Reactive Data Streams

In this article by Shiti Saxena, author of the book Mastering Play Framework for Scala, we will discuss the Iteratee approach used to handle such situations. This article also covers the basics of handling data streams with a brief explanation of the following topics:

  • Iteratees
  • Enumerators
  • Enumeratees

(For more resources related to this topic, see here.)

Iteratee

Iteratee is defined as a trait, Iteratee[E, +A], where E is the input type and A is the result type. The state of an Iteratee is represented by an instance of Step, which is defined as follows:

sealed trait Step[E, +A] {
def it: Iteratee[E, A] = this match {
case Step.Done(a, e) => Done(a, e)
case Step.Cont(k) => Cont(k)
case Step.Error(msg, e) => Error(msg, e)
}
}
object Step {
//done state of an iteratee
case class Done[+A, E](a: A, remaining: Input[E]) extends Step[E, A]
//continuing state of an iteratee.
case class Cont[E, +A](k: Input[E] => Iteratee[E, A]) extends
Step[E, A]
//error state of an iteratee
case class Error[E](msg: String, input: Input[E]) extends Step[E,
Nothing]
}

The input used here represents an element of the data stream, which can be empty, an element, or an end of file indicator. Therefore, Input is defined as follows:

sealed trait Input[+E] {
def map[U](f: (E => U)): Input[U] = this match {
case Input.El(e) => Input.El(f(e))
case Input.Empty => Input.Empty
case Input.EOF => Input.EOF
}
}
object Input {
//An input element
case class El[+E](e: E) extends Input[E]
// An empty input
case object Empty extends Input[Nothing]
// An end of file input
case object EOF extends Input[Nothing]
}

An Iteratee is an immutable data type and each result of processing an input is a new Iteratee with a new state.

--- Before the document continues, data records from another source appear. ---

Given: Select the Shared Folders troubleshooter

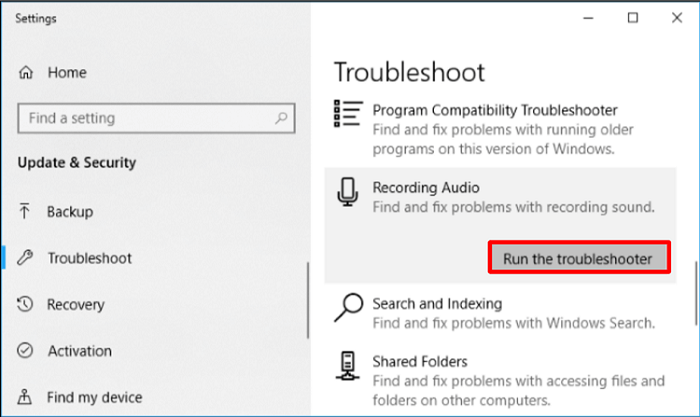Looking at the screenshot, I should (420, 361).
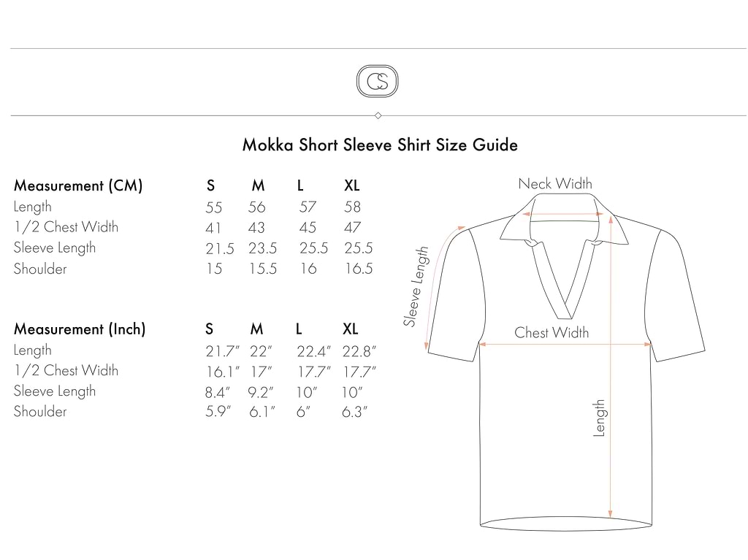Viewport: 748px width, 560px height.
Task: Click the small diamond divider ornament
Action: pyautogui.click(x=378, y=115)
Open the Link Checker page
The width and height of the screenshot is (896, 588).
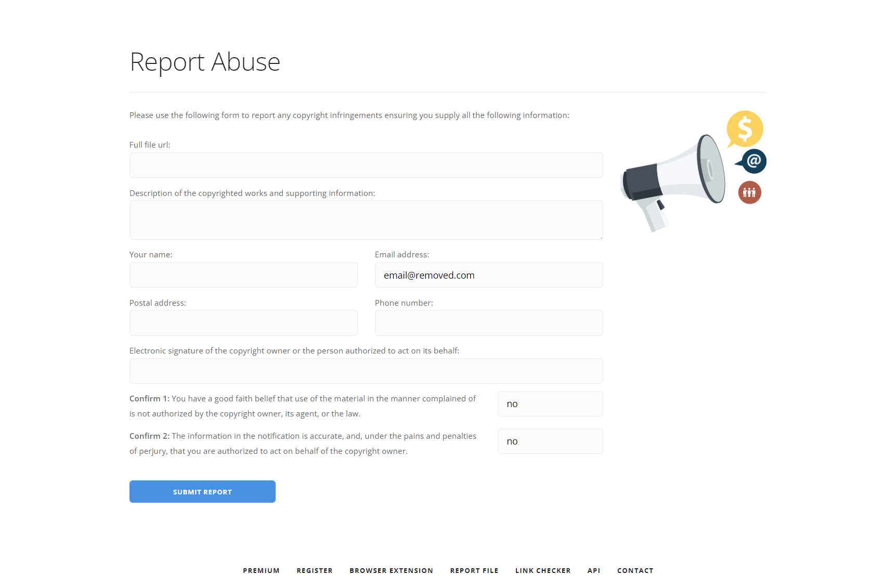[x=543, y=570]
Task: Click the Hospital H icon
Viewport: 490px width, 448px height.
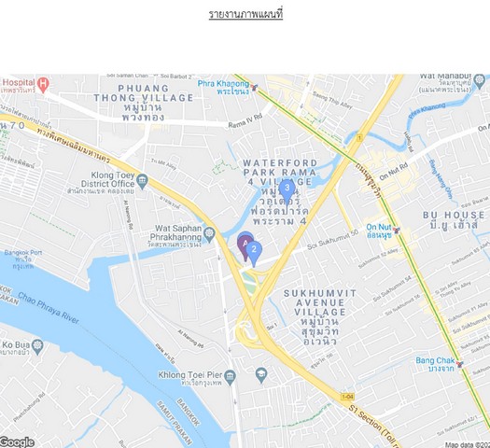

To handle the possible states of an Iteratee, there is a predefined helper object for each state. They are:

  • Cont
  • Done
  • Error

Let's see the definition of the readLine method, which utilizes these objects:

def readLine(line: List[Array[Byte]] = Nil): Iteratee[Array[Byte],
String] = Cont {
case Input.El(data) => {
val s = data.takeWhile(_ != '\n')
if (s.length == data.length) {
readLine(s :: line)
} else {
Done(new String(Array.concat((s :: line).reverse: _*),
"UTF-8").trim(), elOrEmpty(data.drop(s.length + 1)))
}
}
case Input.EOF => {
Error("EOF found while reading line", Input.Empty)
}
case Input.Empty => readLine(line)
}

The readLine method is responsible for reading a line and returning an Iteratee. As long as there are more bytes to be read, the readLine method is called recursively. On completing the process, an Iteratee with a completed state (Done) is returned, else an Iteratee with state continuous (Cont) is returned. In case the method encounters EOF, an Iteratee with state Error is returned.

In addition to these, Play Framework exposes a companion Iteratee object, which has helper methods to deal with Iteratees. The API exposed through the Iteratee object is documented at https://www.playframework.com/documentation/2.3.x/api/scala/index.html#play.api.libs.iteratee.Iteratee$.

The Iteratee object is also used internally within the framework to provide some key features. For example, consider the request body parsers. The apply method of the BodyParser object is defined as follows:

def apply[T](debugName: String)(f: RequestHeader =>
Iteratee[Array[Byte], Either[Result, T]]): BodyParser[T] = new
BodyParser[T] {
def apply(rh: RequestHeader) = f(rh)
override def toString = "BodyParser(" + debugName + ")"
}

So, to define BodyParser[T], we need to define a method that accepts RequestHeader and returns an Iteratee whose input is an Array[Byte] and results in Either[Result,T].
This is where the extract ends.